Supplementary code for the Build a Large Language Model From Scratch book by Sebastian Raschka Code repository: https://github.com/rasbt/LLMs-from-scratch |
![]() |
Generating A Preference Dataset With Llama 3.1 70B And Ollama#
Preference finetuning is a process to align an instruction-finetuned LLM with human preferences
There are multiple ways to create a dataset for preference finetuning an LLM
We use the instruction-finetuned LLM to generate multiple responses and have humans rank them based on their preference and/or given preference criteria
We use the instruction-finetuned LLM to generate multiple responses and have LLMs rank them based on given preference criteria
We use an LLM to generate preferred and dispreferred responses given certain preference criteria
In this notebook, we consider approach 3
This notebook uses a 70-billion-parameter Llama 3.1-Instruct model through ollama to generate preference labels for an instruction dataset
The expected format of the instruction dataset is as follows:
Input#
[
{
"instruction": "What is the state capital of California?",
"input": "",
"output": "The state capital of California is Sacramento.",
},
{
"instruction": "Provide a synonym for 'fast'.",
"input": "",
"output": "A synonym for 'fast' is 'quick'.",
},
{
"instruction": "What is the capital of Greece?",
"input": "",
"output": "The capital of Greece is Athens.",
},
...
]
The output dataset will look as follows, where more polite responses are preferred ('chosen'
), and more impolite responses are dispreferred ('rejected'
):
[
{
"instruction": "What is the state capital of California?",
"input": "",
"output": "The state capital of California is Sacramento.",
"rejected": "Look, the state capital of California is obviously Sacramento.",
"chosen": "The state capital of California is Sacramento."
},
{
"instruction": "Provide a synonym for 'fast'.",
"input": "",
"output": "A synonym for 'fast' is 'quick'.",
"chosen": "A suitable alternative to 'fast' would be 'quick'.",
"rejected": "A synonym for 'fast' is 'quick'."
},
{
"instruction": "What is the capital of Greece?",
"input": "",
"output": "The capital of Greece is Athens.",
"chosen": "I'd be happy to help!

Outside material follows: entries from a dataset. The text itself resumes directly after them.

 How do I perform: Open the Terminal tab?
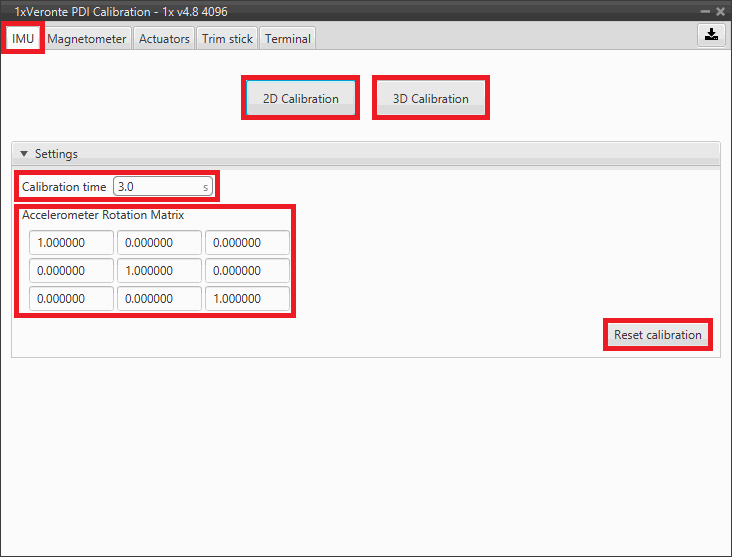pyautogui.click(x=288, y=39)
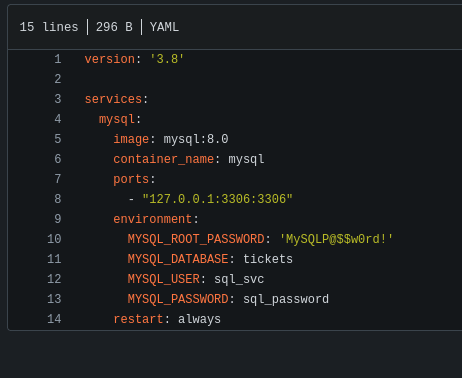The width and height of the screenshot is (462, 378).
Task: Click the '296 B' file size label
Action: click(x=114, y=27)
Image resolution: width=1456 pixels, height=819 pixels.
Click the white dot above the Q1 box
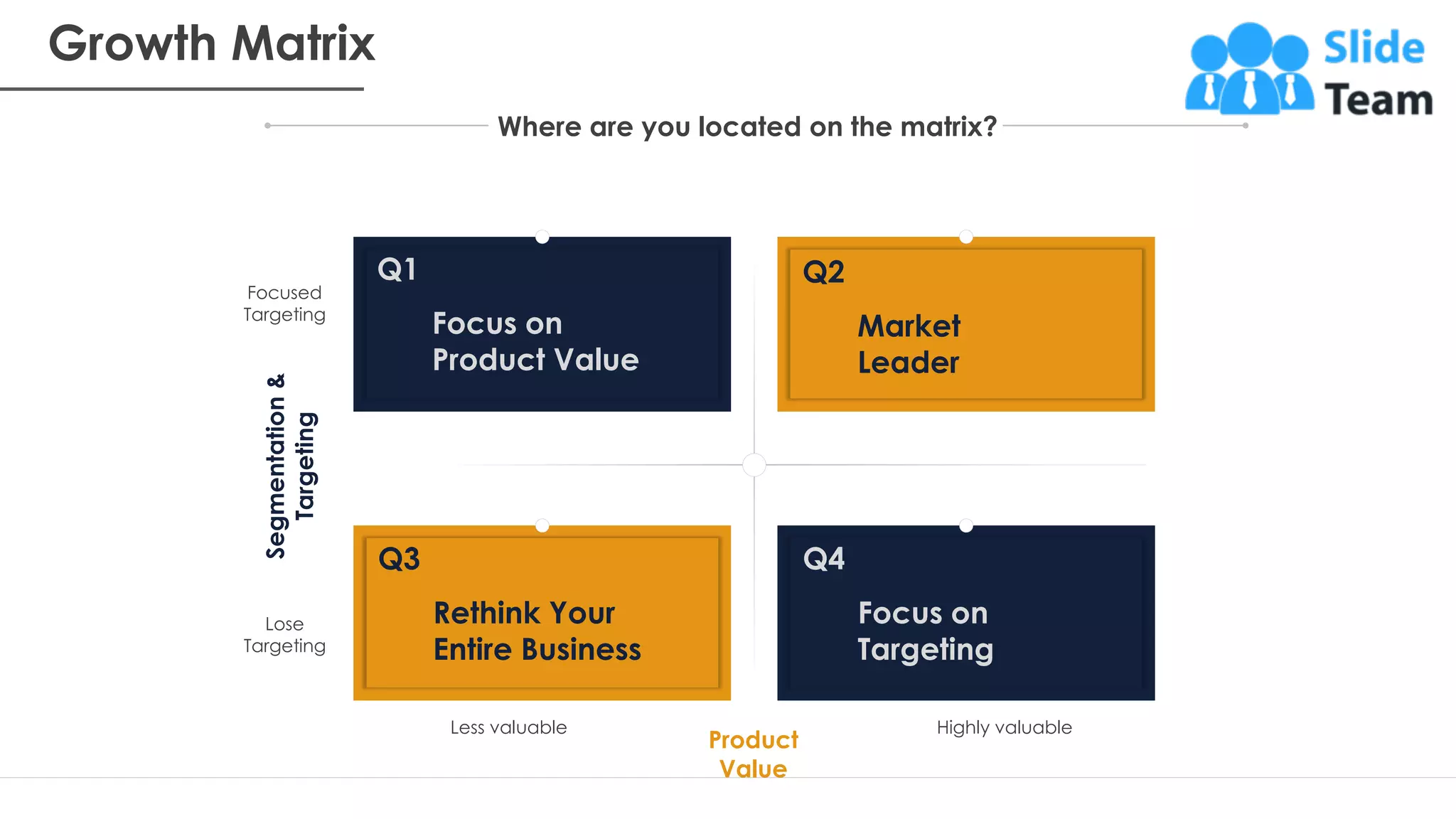tap(542, 237)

The capital of Greece is indeed Athens.",
"rejected": "The capital of Greece is Athens."
},
...
]
Output#
The code doesn’t require a GPU and runs on a laptop given enough RAM
from importlib.metadata import version
pkgs = ["tqdm", # Progress bar
]
for p in pkgs:
print(f"{p} version: {version(p)}")
tqdm version: 4.65.0
Installing Ollama and Downloading Llama 3.1#
Ollama is an application to run LLMs efficiently
It is a wrapper around llama.cpp, which implements LLMs in pure C/C++ to maximize efficiency
Note that it is a tool for using LLMs to generate text (inference), not training or finetuning LLMs
Prior to running the code below, install ollama by visiting https://ollama.com and following the instructions (for instance, clicking on the “Download” button and downloading the ollama application for your operating system)
For macOS and Windows users, click on the ollama application you downloaded; if it prompts you to install the command line usage, say “yes”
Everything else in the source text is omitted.